Its head of public policy in Singapore, Ms Clara Koh, told reporters during a virtual press briefing yesterday that a set of accounts were found to have violated its inauthentic behaviour policies and were picked up as part of ongoing, proactive sweeps of its platforms.
Ms Koh said the accounts had misrepresented themselves, but she declined to provide details about the specific violations committed, the actions taken or how many accounts were involved.
"Ahead of the elections, we have been doing sweeps to ensure that we remove accounts that are impersonating candidates (and) elected officials," she said.
"We will continue to do our proactive work to look for, remove, or at least take action against accounts that are misrepresenting themselves on our platform."
In response to The Straits Times' queries, Facebook said it does not allow people to misrepresent themselves on its platform, use fake accounts, artificially boost the popularity of content, or engage in behaviour that enables other violations of its community standards.
"We remove these accounts once we are made aware of them," it said.
Facebook said it also cracks down on coordinated inauthentic behaviour that seeks to manipulate public debate using fake accounts. This includes domestic, non-government campaigns, or influence operations conducted on behalf of foreign or government actors. About half of the inauthentic behaviour seen on Facebook is carried out locally by people in the target country, said Ms Koh.
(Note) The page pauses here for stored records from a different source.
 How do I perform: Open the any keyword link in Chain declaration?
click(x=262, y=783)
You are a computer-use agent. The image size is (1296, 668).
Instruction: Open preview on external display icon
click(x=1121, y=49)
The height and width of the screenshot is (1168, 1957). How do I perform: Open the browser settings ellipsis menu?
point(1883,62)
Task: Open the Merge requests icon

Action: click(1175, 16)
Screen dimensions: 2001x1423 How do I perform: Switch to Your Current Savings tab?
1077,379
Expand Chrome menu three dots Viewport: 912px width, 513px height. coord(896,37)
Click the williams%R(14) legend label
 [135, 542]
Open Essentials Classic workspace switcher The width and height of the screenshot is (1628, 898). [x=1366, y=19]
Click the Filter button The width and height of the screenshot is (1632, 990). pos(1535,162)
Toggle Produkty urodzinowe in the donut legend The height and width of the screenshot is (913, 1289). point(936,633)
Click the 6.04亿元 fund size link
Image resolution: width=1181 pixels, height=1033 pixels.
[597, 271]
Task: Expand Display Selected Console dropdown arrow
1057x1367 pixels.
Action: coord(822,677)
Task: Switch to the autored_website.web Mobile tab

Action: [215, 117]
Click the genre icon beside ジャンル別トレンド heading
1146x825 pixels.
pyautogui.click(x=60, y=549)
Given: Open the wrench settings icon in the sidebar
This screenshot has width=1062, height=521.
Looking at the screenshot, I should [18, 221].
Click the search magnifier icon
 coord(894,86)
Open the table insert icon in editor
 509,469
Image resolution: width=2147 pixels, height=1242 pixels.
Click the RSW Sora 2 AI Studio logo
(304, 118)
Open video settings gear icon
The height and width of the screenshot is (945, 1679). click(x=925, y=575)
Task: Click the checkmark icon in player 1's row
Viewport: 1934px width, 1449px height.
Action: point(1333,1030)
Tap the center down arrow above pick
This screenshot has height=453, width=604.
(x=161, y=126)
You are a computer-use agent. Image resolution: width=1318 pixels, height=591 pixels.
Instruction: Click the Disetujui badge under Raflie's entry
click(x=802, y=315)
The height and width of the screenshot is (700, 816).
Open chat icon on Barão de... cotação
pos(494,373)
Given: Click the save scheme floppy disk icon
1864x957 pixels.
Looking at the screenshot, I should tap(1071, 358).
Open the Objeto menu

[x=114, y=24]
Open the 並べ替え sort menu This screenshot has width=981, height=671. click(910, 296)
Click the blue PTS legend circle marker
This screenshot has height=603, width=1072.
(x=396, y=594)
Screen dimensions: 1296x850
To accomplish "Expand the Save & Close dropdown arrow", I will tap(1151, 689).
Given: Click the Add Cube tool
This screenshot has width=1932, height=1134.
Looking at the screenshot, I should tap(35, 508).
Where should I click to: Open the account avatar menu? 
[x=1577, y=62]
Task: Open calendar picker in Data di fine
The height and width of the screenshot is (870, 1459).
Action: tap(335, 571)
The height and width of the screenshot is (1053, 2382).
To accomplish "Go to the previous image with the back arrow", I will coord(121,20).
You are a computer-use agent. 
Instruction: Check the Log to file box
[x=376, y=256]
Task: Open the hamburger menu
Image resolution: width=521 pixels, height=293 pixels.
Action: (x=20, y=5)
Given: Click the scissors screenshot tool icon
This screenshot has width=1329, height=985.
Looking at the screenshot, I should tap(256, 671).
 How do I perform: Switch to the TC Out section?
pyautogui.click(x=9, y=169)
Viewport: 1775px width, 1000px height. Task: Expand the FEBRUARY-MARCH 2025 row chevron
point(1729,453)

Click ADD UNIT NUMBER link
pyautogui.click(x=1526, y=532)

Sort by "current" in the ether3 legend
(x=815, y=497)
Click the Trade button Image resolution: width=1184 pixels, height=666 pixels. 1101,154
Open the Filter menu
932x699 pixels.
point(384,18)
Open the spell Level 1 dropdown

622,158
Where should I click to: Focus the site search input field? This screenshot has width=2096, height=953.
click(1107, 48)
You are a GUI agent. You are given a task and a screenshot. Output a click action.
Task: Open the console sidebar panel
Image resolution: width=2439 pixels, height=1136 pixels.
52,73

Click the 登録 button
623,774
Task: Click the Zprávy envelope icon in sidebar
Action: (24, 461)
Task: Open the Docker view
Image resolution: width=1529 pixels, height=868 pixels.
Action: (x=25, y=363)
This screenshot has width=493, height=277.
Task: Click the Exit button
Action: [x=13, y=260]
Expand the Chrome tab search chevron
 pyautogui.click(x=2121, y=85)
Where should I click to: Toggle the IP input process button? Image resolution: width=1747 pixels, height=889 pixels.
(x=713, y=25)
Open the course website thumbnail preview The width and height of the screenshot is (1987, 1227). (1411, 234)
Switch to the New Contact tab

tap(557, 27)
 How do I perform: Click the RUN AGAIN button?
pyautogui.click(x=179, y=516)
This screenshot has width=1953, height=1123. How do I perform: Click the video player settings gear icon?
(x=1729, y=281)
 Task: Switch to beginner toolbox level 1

It is not clear if the inauthentic accounts discovered here were part of any coordinated campaign.
Singapore's next general election must be held by April 14 next year and Facebook has had teams focused on the upcoming polls since last July.
Besides removing fake accounts and threat actors, it also aims to reduce the spread of fake news, and has added news agency Reuters to its list of third-party fact checkers. The list includes news wire Agence France-Presse.
To counter foreign interference, Facebook enhanced its advertisement transparency measures here in September last year.
Those running advertisements about social issues, elections and politics need to verify their identity and disclose who is responsible for the ads.
Facebook is also launching an election day reminder service that will direct users to official information on the Elections Department's website. With the next general election likely to be held during the Covid-19 pandemic, much of the campaigning is expected to be held online, and the firm is engaging political parties to make sure candidates use its platforms effectively, like it did during South Korea's election in April.
Facebook has in recent years come under scrutiny over the potential for its platforms to be used as a tool to influence elections - most notably in the 2016 United States presidential election which saw alleged Russian interference.